【書評】さらば戦後精神

さらば戦後精神
植田幸生著
展転社
一九四四円

 戦後日本は、自国の歴史に対する誇りを失い、伝統的価値観を否定し、ひたすらアメリカ的な考え方に迎合してきた。その根源的な原因は、GHQによる占領政策とそれに協力した左翼勢力の存在だったと指摘されてから久しい。
 しかし、GHQと左翼を批判するだけでは問題の解決にはなるまい。なぜ戦後知識人が左翼思想に毒され、アメリカ流の民主主義にひれ伏すことになったのかが問われなければならない。この重要な問いに答えてくれるのが、副題に「藤田省三とその時代」とつけられた本書である。
 藤田省三は、戦後進歩的知識人を代表する一人である。この藤田から法政大学時代にゼミで指導を受け、歴史や思想に関する蒙を啓かされた著者が敢えて師藤田を論じた目的は、「大東亜戦争の敗戦がひとり藤田省三のみならず、数え切れない優れた才能をもつ人間を祖国憎悪、日本敵視の人生へと転身せしめた悲劇性を明らかにすること」にあった。

 藤田は昭和2年、愛媛県に生まれ、軍国少年として育った。そんな彼は敗戦のショックを契機に思想的に大きく転回していく。
 「当時の藤田にとって、自己と一心同体であったに違いない日本が、敵によって完膚なきまでたたきのめされて敗北した。それに伴い、少年の人生を賭けた夢も希望も、高い自尊心もろとも打ち砕かれ、屈辱の限りを味わった」(212頁)
 「皇国日本の大使命」に代るべき使命を見つけようとした藤田は、戦後日本を、戦前戦中に置かれた自己の立場への復讐戦の舞台と固く決意した。
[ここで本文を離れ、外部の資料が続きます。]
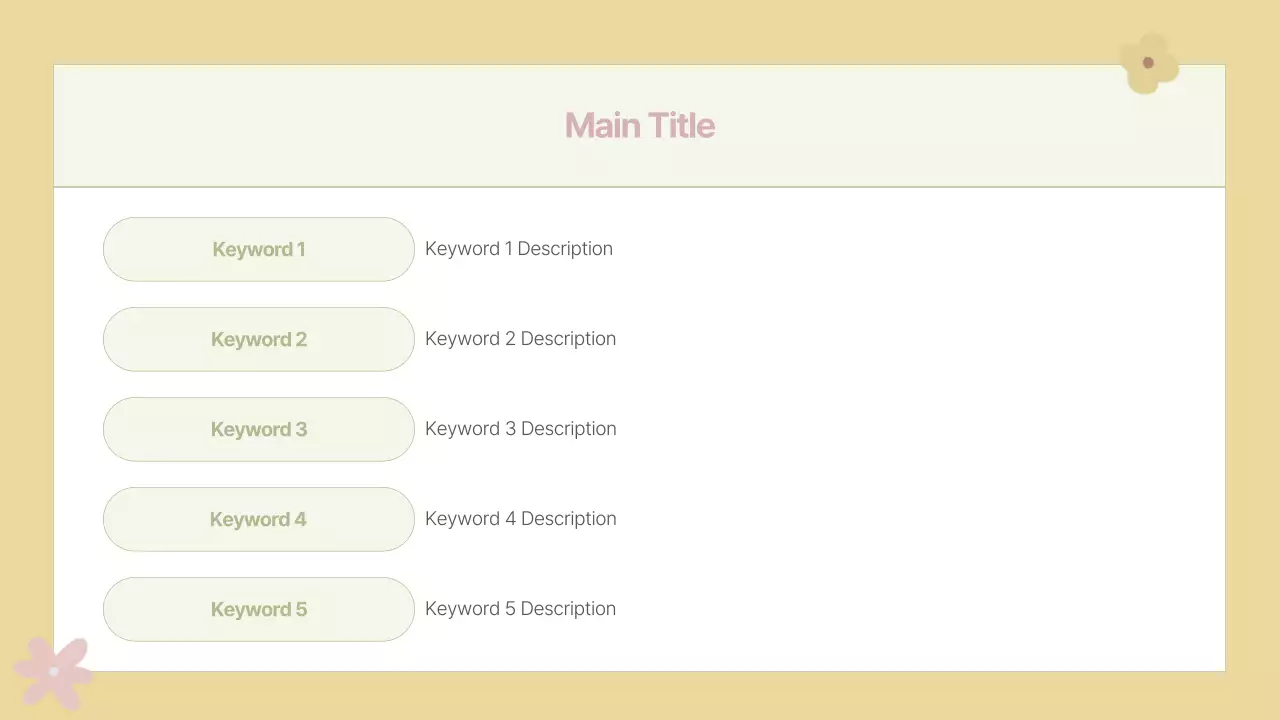The width and height of the screenshot is (1280, 720).
Task: Click the Keyword 5 pill
Action: [258, 609]
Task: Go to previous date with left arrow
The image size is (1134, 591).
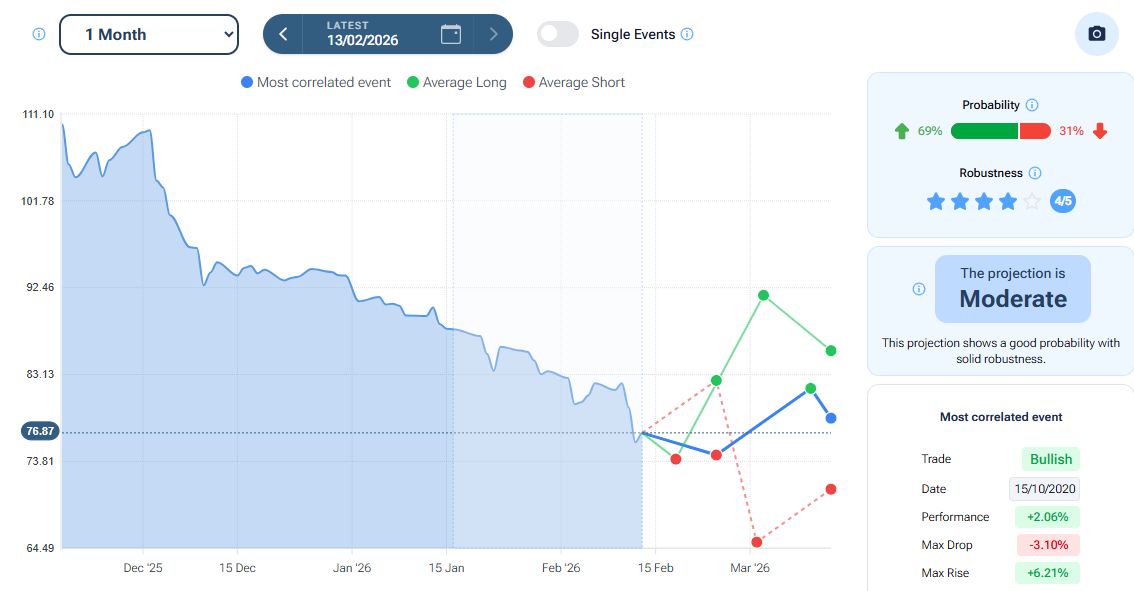Action: point(283,34)
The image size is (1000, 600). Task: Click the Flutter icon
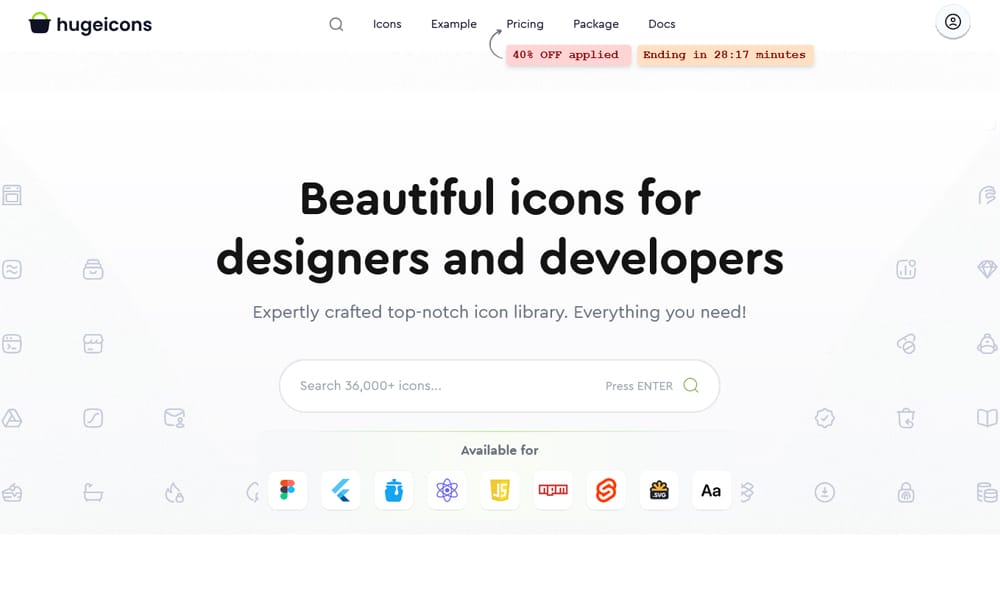tap(340, 490)
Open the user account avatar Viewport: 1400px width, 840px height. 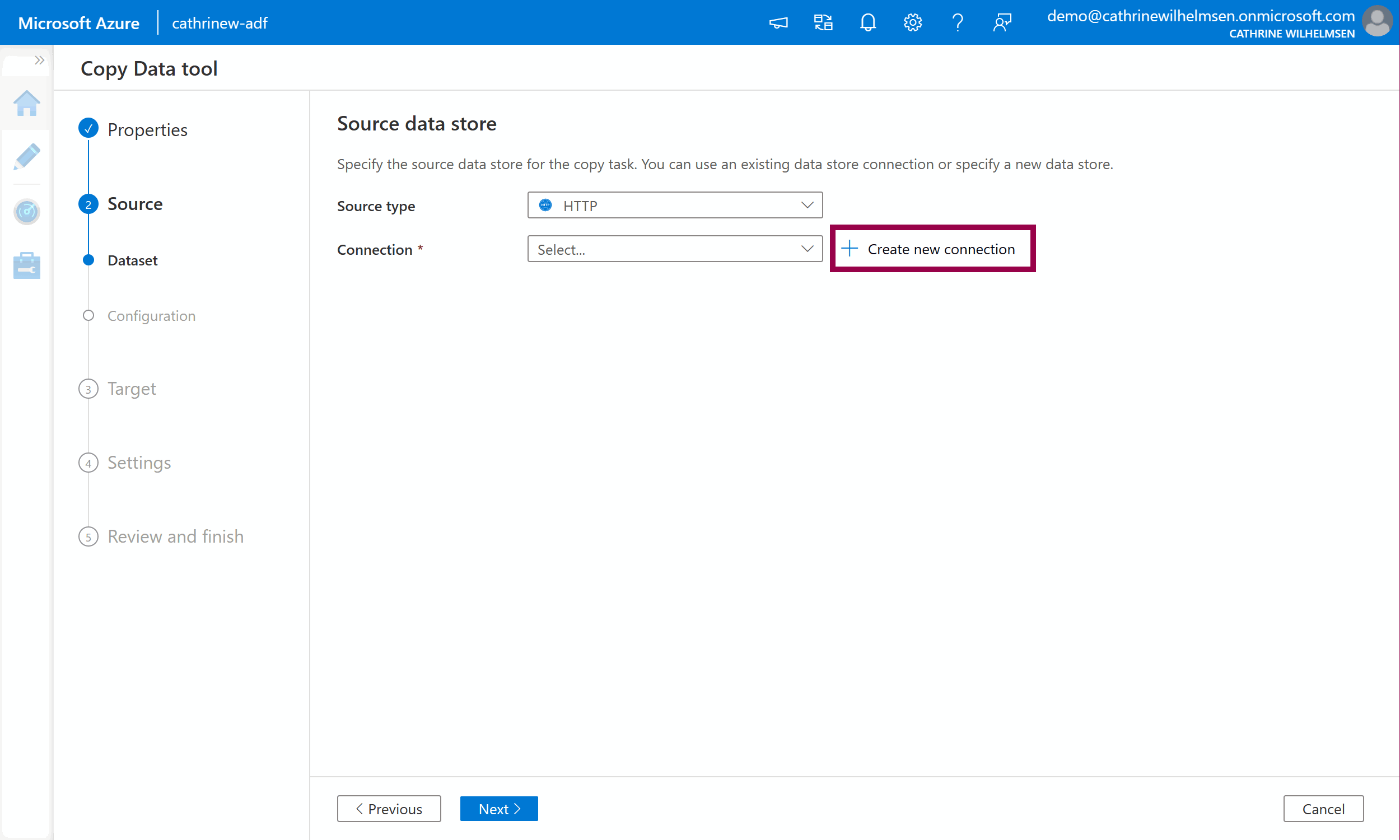[1377, 22]
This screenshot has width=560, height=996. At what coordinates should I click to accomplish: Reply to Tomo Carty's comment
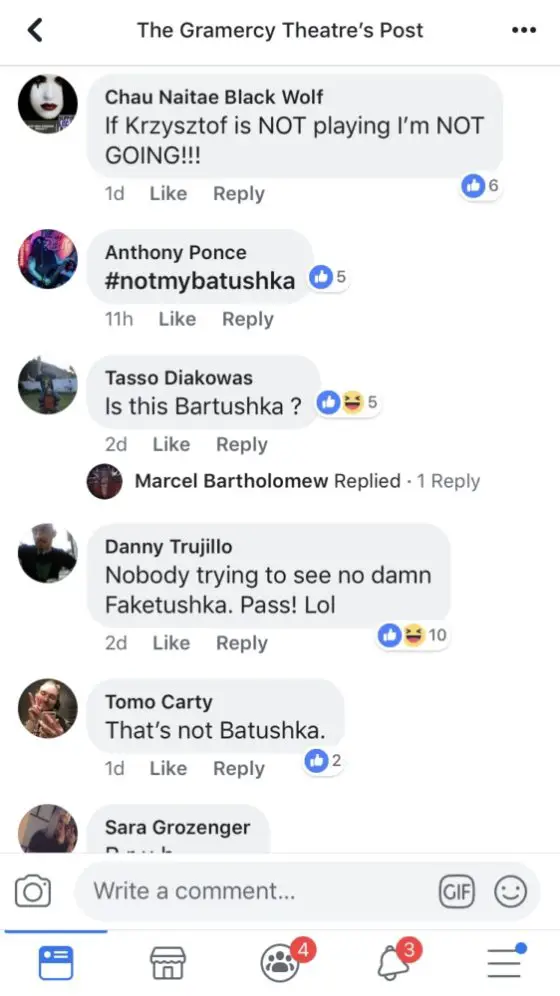[239, 769]
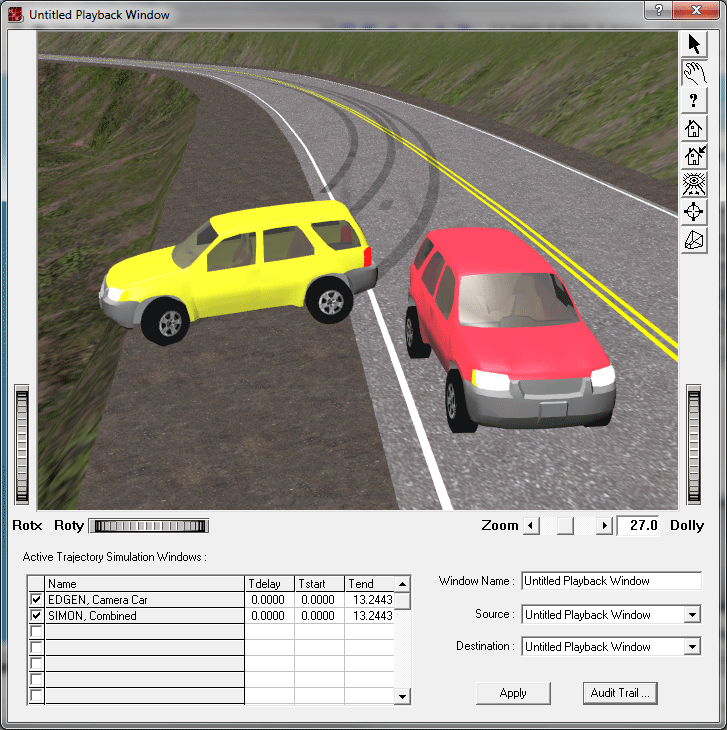Click the Zoom right arrow
The width and height of the screenshot is (727, 730).
604,526
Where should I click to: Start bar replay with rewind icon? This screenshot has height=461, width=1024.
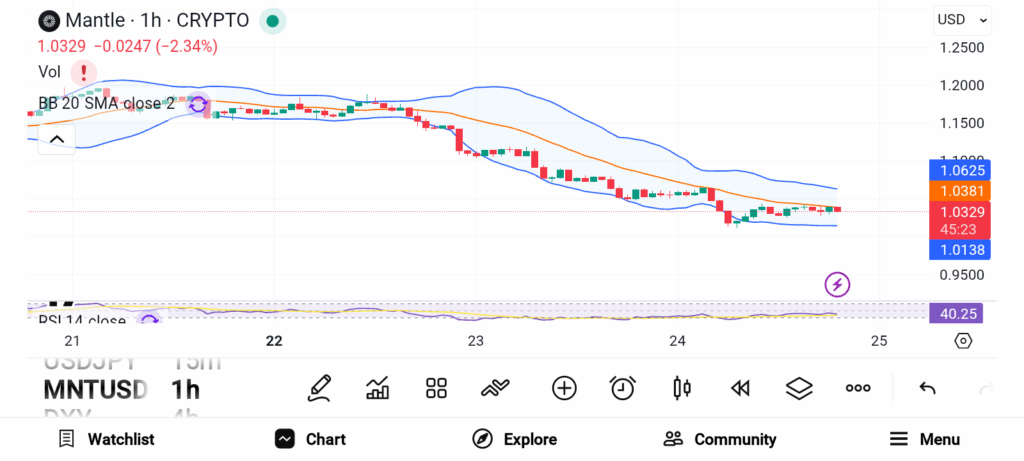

そして、共産党に入党する。
 「仇敵大日本帝国に対し、反旗を翻し、獄中非転向を貫き、出獄したと喧伝された共産党員は、藤田自身が戦後なさんとした戦いの魁けをなした英雄として、羨望と尊敬のまなざし抜きには語り得ない仰ぎ見る存
在であった」(212頁)。
 著者は藤田の師丸山眞男の名を世間に知らしめた「超国家主義の論理と心理」(『世界』昭和21年5月号)が、岩波書店と『世界』が生き残るために書かれたGHQ検閲当局への献納品だったと断じる(75頁)。
 実は、戦後の岩波書店は別のコースを歩む可能性もあった。創業者の岩波茂雄は、昭和21年4月25日に亡くなる直前、「五箇条御誓文の精神を体し……天地の公道を踏んで、燃ゆる情熱を以て真理を追求し、八紘一宇を実現することを望む」と書いていたのである。ところが、編集長吉野源一郎は、会社の存続を優先してGHQに迎合していく。著者は、吉野が「愛国者岩波の遺言を裏切る形で連合国及びGHQの占領政策の思想的露払いを演じたことだけは間違いない」と述べている(78頁)。
 その吉野に協力したのが丸山であり、著者は、吉野、丸山、藤田らを結ぶ心情的基礎にあったものは、戦前日本に対する怨恨と復讐心だったと見る。著者は、この「怨恨と復讐心」に注目するだけではなく、わが国に根深く浸透した欧米思想の影響と明治以来の日本人の思想的脆弱性を本質的問題としてとらえる。
 「藤田にとっての敗戦は、水を得た魚として『民主化』の大海に飛び込む絶好の機会でもあり、西欧の近代的諸概念は、そのための理想の翼であった」(40頁)
 そして、「戦争がすんだときのアカデミズムの雰囲気というのは、明治以来、ただ観念としてしか信じられていなかった近代思想の普遍的な価値が、ここで自立するだろうという、夢をもったにすぎないと僕は忖度するのですよ」という三島由紀夫の言葉を引いている。
 著者が藤田の明治国家論を批判するのも、それがマルクス主義の国家像と西欧民主主義国家の政治思想から導き出される価値の尺度に基づいているからである。
 さらに著者は、明治以降、「日本人の歴史意識や伝統感覚、美意識、倫理観等の基礎的な探求と、欧米から輸入、翻訳された思想や言葉、制度や観念との葛藤を経た上での調和、総合という巨大かつ重要な課題を切り開くことを回避」してきたと指摘している(95頁)。
 戦後精神と決別するには、日本人が欧米思想と改めて対峙するしかない。